== Passage ==

For each set of experiments we used a 2k factorial design, with k=5 experimental factors. Each factor consists of two levels.12 13 Since our primary objective is to determine how the experimental noise factors affect the accuracy of detecting gene expression, the appropriate basic response variable considered for analysis is the absolute difference between the detected (estimated) and the true expression ratio at each spot. Because the distribution of these measurements tends to have a long right tail, we therefore analyze the response variable in the log-log scale for the analysis of variance model.12 More precisely, a constant 1 has been added to a response before taking the log transformation. The goal here is to reduce the potential dominating influence from extremely large responses, yet not to dramatically increase the transformed absolute differences when the true expression ratios are close to 0, noting that log (0) goes to negative infinite. Here, taking a different transformation can be viewed as evaluating the responses at different scales. One advantage of considering the absolute difference rather than the original difference, beyond its being a meaningful measurement, is that the responses are now all positive so that regardless of what monotone transformation is taken, the relative order among responses is kept. Because of that, even though the outcomes are not transformation invariant among nonlinear monotone transformations, they are less sensitive toward the choice of transformation. In fact, we have conducted analyses using other concave transformations as well as rank-based methods, in which cases the conclusion of the analysis remains unchanged.

===
== Data extracts ==

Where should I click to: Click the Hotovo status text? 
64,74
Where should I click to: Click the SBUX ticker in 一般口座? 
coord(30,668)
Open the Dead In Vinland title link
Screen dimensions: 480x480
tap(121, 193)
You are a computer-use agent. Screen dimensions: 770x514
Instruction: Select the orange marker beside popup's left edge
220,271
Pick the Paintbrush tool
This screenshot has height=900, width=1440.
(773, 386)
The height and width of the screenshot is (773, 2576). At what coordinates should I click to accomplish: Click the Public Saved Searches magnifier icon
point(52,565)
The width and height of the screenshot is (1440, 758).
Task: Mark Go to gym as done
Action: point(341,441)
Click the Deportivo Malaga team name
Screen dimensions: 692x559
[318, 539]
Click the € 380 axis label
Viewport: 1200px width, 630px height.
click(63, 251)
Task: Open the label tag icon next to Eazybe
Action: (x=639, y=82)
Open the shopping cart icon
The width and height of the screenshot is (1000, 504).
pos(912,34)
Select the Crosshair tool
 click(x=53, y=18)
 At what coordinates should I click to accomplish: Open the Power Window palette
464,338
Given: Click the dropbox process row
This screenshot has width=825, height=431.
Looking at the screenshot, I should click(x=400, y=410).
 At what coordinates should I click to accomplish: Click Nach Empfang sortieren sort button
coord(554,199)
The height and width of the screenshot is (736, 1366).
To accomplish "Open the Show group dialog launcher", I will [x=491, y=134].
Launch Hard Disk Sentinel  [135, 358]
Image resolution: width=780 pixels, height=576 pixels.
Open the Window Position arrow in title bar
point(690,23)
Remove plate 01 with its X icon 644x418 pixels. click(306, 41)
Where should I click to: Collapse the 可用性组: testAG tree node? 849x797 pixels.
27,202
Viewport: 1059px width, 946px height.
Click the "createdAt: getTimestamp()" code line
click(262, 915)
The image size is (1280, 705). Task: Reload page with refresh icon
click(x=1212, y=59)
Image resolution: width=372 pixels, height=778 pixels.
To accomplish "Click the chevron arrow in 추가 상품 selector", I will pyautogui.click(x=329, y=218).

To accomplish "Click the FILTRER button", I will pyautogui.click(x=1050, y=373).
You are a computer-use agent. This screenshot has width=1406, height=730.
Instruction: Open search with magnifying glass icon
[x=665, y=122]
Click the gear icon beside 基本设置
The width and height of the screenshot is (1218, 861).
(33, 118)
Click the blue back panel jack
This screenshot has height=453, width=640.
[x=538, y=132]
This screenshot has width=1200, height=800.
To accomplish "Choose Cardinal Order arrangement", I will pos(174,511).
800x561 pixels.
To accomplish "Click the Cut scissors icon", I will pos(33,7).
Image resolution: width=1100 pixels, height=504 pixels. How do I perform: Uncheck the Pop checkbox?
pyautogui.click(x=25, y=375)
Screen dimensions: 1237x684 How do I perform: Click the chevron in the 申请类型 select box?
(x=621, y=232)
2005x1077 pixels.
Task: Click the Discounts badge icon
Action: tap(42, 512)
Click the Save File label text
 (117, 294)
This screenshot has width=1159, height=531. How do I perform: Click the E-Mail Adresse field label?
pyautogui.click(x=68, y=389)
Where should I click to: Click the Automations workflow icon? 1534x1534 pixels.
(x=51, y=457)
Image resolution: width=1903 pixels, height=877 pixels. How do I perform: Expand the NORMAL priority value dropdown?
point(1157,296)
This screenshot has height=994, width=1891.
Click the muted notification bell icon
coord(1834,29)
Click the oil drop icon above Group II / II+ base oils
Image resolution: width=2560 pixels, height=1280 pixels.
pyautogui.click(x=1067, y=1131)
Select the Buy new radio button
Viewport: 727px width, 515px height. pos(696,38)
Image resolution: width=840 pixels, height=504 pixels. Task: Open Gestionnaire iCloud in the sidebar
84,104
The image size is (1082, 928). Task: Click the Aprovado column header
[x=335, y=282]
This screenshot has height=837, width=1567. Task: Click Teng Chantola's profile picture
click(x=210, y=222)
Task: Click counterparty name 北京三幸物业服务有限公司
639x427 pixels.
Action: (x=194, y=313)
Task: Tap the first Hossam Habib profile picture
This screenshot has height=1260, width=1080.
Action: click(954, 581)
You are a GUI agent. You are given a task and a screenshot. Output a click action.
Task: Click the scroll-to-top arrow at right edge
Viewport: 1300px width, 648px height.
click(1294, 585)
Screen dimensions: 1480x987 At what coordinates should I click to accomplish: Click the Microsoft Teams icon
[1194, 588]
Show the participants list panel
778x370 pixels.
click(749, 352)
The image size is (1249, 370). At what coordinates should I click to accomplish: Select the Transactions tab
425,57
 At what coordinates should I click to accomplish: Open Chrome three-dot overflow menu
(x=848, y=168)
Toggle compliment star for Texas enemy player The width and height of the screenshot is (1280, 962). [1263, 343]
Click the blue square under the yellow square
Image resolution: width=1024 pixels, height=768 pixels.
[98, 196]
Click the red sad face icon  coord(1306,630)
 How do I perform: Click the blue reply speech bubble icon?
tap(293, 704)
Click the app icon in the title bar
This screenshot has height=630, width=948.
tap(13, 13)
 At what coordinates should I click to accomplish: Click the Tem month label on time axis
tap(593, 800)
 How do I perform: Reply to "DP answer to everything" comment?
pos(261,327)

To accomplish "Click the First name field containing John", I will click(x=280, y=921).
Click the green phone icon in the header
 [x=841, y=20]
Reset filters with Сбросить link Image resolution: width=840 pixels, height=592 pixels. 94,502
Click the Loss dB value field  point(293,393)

===

▶ **Exercise instructions**:
- 1) According to the gene expression passage, how many experimental factors does the factorial design use, and how many levels does each have?
- 2) Write the next part of the gene expression passage, picking up after its final sentence.
These rows come from a different source than the passage.

▶ **Expected responses**:
- 1) Five factors, each with two levels.

- 2)
To further avoid the situation that outlying observations have a dominating influence on the estimated main or interaction effects, we adopt the following screening procedure in our analysis. First, data points with an estimated expression ratio larger than 30 are excluded from the analysis. Such high-ratio points are often excluded in practice. Second, we have performed a regular least-squares estimation procedure12 and produced studentized residuals12 for each observation. A data point with an absolute studentized residual greater than 4 is considered as an extreme outlying observation and is further excluded from the main analysis. The chance of having an absolute studentized residual greater than 4 is less than 10−4 (for normally distributed data). The use of studentized residuals gives us a statistically meaningful way to exclude points with very high estimated ratios without requiring a subjective cutoff point lower than 30. This two-part screening procedure eliminates about 1 of the total observations in each experiment.

We fit an analysis-of-variance model with main effects, two-way, and three-way interactions to the remaining data. Results for the main effects and two-way interactions based on F-tests are obtained. We test the significance of the five main affects and all ten first-order interactions simultaneously for each experiment. Thus, we have a total of 15 hypothesis tests per experiment. We use the Bonferonni adjustment12 to control the family wise error rate (FWER) in multiple testing (testing main and first-order interactions). At α=0.05 level, this gives 0.0033 as the significance threshold for each test. Thus, the probability of erroneously rejecting any null hypothesis is controlled at 0.05.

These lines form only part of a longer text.